▶ [Instructions to follow]: Without any omission, reproduce the records that follow.

** Raw data follows **

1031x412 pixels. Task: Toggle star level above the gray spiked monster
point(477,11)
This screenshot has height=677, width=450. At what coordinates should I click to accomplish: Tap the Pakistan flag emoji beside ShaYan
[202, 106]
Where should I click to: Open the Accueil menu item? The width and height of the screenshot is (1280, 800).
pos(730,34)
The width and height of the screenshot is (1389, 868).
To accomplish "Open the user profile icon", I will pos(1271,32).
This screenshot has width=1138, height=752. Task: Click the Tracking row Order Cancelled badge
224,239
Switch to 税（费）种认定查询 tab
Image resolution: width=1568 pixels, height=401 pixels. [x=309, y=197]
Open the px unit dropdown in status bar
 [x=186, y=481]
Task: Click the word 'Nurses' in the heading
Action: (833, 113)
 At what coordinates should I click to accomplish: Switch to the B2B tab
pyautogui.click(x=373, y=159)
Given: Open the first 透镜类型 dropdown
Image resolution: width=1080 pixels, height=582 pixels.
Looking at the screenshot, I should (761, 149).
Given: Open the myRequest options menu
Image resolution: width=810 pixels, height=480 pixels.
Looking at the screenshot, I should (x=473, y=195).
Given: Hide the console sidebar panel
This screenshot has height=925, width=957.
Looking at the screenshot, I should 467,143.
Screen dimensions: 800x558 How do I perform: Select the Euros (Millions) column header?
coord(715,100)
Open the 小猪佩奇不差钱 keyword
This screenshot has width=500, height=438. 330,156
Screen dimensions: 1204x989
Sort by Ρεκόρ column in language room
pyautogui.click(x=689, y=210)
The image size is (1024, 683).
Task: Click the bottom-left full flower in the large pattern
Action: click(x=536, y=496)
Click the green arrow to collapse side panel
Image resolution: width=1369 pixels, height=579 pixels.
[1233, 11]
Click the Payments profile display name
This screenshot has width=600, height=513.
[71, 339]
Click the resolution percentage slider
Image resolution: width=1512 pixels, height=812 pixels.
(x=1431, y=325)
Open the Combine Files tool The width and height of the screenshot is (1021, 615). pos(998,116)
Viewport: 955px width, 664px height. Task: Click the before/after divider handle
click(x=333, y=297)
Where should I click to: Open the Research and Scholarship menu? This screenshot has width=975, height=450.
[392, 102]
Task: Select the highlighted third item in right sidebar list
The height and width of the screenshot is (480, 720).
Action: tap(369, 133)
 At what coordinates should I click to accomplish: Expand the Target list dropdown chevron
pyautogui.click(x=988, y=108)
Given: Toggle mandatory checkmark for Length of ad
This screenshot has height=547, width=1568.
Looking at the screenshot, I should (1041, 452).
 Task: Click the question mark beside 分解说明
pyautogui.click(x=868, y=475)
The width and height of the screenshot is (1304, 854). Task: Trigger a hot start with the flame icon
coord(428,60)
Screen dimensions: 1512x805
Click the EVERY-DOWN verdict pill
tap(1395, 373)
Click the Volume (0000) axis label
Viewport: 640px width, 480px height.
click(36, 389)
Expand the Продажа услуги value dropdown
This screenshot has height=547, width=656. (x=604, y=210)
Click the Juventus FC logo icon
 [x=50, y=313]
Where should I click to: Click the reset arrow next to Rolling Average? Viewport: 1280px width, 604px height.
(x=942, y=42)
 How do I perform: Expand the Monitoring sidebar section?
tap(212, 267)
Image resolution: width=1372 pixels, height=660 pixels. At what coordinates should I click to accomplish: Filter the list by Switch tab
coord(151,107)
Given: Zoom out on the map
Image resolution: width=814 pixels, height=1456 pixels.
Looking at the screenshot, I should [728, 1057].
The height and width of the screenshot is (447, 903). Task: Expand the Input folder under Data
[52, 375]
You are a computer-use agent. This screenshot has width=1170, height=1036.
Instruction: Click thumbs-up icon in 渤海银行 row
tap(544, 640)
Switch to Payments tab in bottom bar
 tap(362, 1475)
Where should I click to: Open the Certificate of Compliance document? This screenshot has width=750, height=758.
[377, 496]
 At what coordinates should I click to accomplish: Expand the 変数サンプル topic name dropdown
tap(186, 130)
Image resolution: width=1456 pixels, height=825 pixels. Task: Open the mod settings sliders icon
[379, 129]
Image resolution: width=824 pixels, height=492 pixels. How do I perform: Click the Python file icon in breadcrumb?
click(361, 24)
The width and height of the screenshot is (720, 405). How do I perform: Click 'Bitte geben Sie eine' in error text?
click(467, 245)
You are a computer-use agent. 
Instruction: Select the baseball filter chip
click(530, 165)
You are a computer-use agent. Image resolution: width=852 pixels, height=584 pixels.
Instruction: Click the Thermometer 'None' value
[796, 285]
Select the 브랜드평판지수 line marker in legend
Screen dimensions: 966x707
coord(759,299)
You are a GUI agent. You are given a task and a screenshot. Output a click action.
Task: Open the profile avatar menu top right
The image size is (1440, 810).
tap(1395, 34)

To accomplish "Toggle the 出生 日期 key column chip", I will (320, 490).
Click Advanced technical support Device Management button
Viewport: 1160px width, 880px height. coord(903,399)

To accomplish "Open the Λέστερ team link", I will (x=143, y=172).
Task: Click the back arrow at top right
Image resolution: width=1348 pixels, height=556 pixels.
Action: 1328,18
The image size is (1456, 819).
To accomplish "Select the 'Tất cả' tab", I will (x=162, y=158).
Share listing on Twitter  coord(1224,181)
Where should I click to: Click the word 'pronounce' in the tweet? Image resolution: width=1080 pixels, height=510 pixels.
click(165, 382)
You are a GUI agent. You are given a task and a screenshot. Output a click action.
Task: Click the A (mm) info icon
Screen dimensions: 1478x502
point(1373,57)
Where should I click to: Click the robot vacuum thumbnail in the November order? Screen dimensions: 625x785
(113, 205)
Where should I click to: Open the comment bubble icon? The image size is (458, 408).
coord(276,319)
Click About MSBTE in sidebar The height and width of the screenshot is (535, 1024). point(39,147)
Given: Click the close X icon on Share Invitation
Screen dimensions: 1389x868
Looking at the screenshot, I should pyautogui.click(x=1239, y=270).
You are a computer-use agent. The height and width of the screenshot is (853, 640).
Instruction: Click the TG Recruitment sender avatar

** End of Raw data **

▶ [Your response]:
1031x412 pixels. Task: Toggle star level above the gray spiked monster
point(477,11)
This screenshot has height=677, width=450. At what coordinates should I click to accomplish: Tap the Pakistan flag emoji beside ShaYan
[202, 106]
Where should I click to: Open the Accueil menu item? The width and height of the screenshot is (1280, 800).
pos(730,34)
The width and height of the screenshot is (1389, 868).
To accomplish "Open the user profile icon", I will pos(1271,32).
This screenshot has width=1138, height=752. Task: Click the Tracking row Order Cancelled badge
224,239
Switch to 税（费）种认定查询 tab
Image resolution: width=1568 pixels, height=401 pixels. [x=309, y=197]
Open the px unit dropdown in status bar
 [x=186, y=481]
Task: Click the word 'Nurses' in the heading
Action: (833, 113)
 At what coordinates should I click to accomplish: Switch to the B2B tab
pyautogui.click(x=373, y=159)
Given: Open the first 透镜类型 dropdown
Image resolution: width=1080 pixels, height=582 pixels.
Looking at the screenshot, I should (761, 149).
Given: Open the myRequest options menu
Image resolution: width=810 pixels, height=480 pixels.
Looking at the screenshot, I should (x=473, y=195).
Given: Hide the console sidebar panel
This screenshot has height=925, width=957.
Looking at the screenshot, I should 467,143.
Screen dimensions: 800x558 How do I perform: Select the Euros (Millions) column header?
coord(715,100)
Open the 小猪佩奇不差钱 keyword
This screenshot has width=500, height=438. 330,156
Screen dimensions: 1204x989
Sort by Ρεκόρ column in language room
pyautogui.click(x=689, y=210)
The image size is (1024, 683).
Task: Click the bottom-left full flower in the large pattern
Action: click(x=536, y=496)
Click the green arrow to collapse side panel
Image resolution: width=1369 pixels, height=579 pixels.
[1233, 11]
Click the Payments profile display name
This screenshot has width=600, height=513.
[71, 339]
Click the resolution percentage slider
Image resolution: width=1512 pixels, height=812 pixels.
(x=1431, y=325)
Open the Combine Files tool The width and height of the screenshot is (1021, 615). pos(998,116)
Viewport: 955px width, 664px height. Task: Click the before/after divider handle
click(x=333, y=297)
Where should I click to: Open the Research and Scholarship menu? This screenshot has width=975, height=450.
[392, 102]
Task: Select the highlighted third item in right sidebar list
The height and width of the screenshot is (480, 720).
Action: tap(369, 133)
 At what coordinates should I click to accomplish: Expand the Target list dropdown chevron
pyautogui.click(x=988, y=108)
Given: Toggle mandatory checkmark for Length of ad
This screenshot has height=547, width=1568.
Looking at the screenshot, I should (1041, 452).
 Task: Click the question mark beside 分解说明
pyautogui.click(x=868, y=475)
The width and height of the screenshot is (1304, 854). Task: Trigger a hot start with the flame icon
coord(428,60)
Screen dimensions: 1512x805
Click the EVERY-DOWN verdict pill
tap(1395, 373)
Click the Volume (0000) axis label
Viewport: 640px width, 480px height.
click(36, 389)
Expand the Продажа услуги value dropdown
This screenshot has height=547, width=656. (x=604, y=210)
Click the Juventus FC logo icon
 [x=50, y=313]
Where should I click to: Click the reset arrow next to Rolling Average? Viewport: 1280px width, 604px height.
(x=942, y=42)
 How do I perform: Expand the Monitoring sidebar section?
tap(212, 267)
Image resolution: width=1372 pixels, height=660 pixels. At what coordinates should I click to accomplish: Filter the list by Switch tab
coord(151,107)
Given: Zoom out on the map
Image resolution: width=814 pixels, height=1456 pixels.
Looking at the screenshot, I should [728, 1057].
The height and width of the screenshot is (447, 903). Task: Expand the Input folder under Data
[52, 375]
You are a computer-use agent. This screenshot has width=1170, height=1036.
Instruction: Click thumbs-up icon in 渤海银行 row
tap(544, 640)
Switch to Payments tab in bottom bar
 tap(362, 1475)
Where should I click to: Open the Certificate of Compliance document? This screenshot has width=750, height=758.
[377, 496]
 At what coordinates should I click to accomplish: Expand the 変数サンプル topic name dropdown
tap(186, 130)
Image resolution: width=1456 pixels, height=825 pixels. Task: Open the mod settings sliders icon
[379, 129]
Image resolution: width=824 pixels, height=492 pixels. How do I perform: Click the Python file icon in breadcrumb?
click(361, 24)
The width and height of the screenshot is (720, 405). How do I perform: Click 'Bitte geben Sie eine' in error text?
click(467, 245)
You are a computer-use agent. 
Instruction: Select the baseball filter chip
click(530, 165)
You are a computer-use agent. Image resolution: width=852 pixels, height=584 pixels.
Instruction: Click the Thermometer 'None' value
[796, 285]
Select the 브랜드평판지수 line marker in legend
Screen dimensions: 966x707
coord(759,299)
You are a GUI agent. You are given a task and a screenshot. Output a click action.
Task: Open the profile avatar menu top right
The image size is (1440, 810).
tap(1395, 34)

To accomplish "Toggle the 出生 日期 key column chip", I will (320, 490).
Click Advanced technical support Device Management button
Viewport: 1160px width, 880px height. coord(903,399)

To accomplish "Open the Λέστερ team link", I will (x=143, y=172).
Task: Click the back arrow at top right
Image resolution: width=1348 pixels, height=556 pixels.
Action: 1328,18
The image size is (1456, 819).
To accomplish "Select the 'Tất cả' tab", I will (x=162, y=158).
Share listing on Twitter  coord(1224,181)
Where should I click to: Click the word 'pronounce' in the tweet? Image resolution: width=1080 pixels, height=510 pixels.
click(165, 382)
You are a GUI agent. You are given a task and a screenshot. Output a click action.
Task: Click the A (mm) info icon
Screen dimensions: 1478x502
point(1373,57)
Where should I click to: Click the robot vacuum thumbnail in the November order? Screen dimensions: 625x785
(113, 205)
Where should I click to: Open the comment bubble icon? The image size is (458, 408).
coord(276,319)
Click About MSBTE in sidebar The height and width of the screenshot is (535, 1024). point(39,147)
Given: Click the close X icon on Share Invitation
Screen dimensions: 1389x868
Looking at the screenshot, I should pyautogui.click(x=1239, y=270).
You are a computer-use agent. The height and width of the screenshot is (853, 640).
Instruction: Click the TG Recruitment sender avatar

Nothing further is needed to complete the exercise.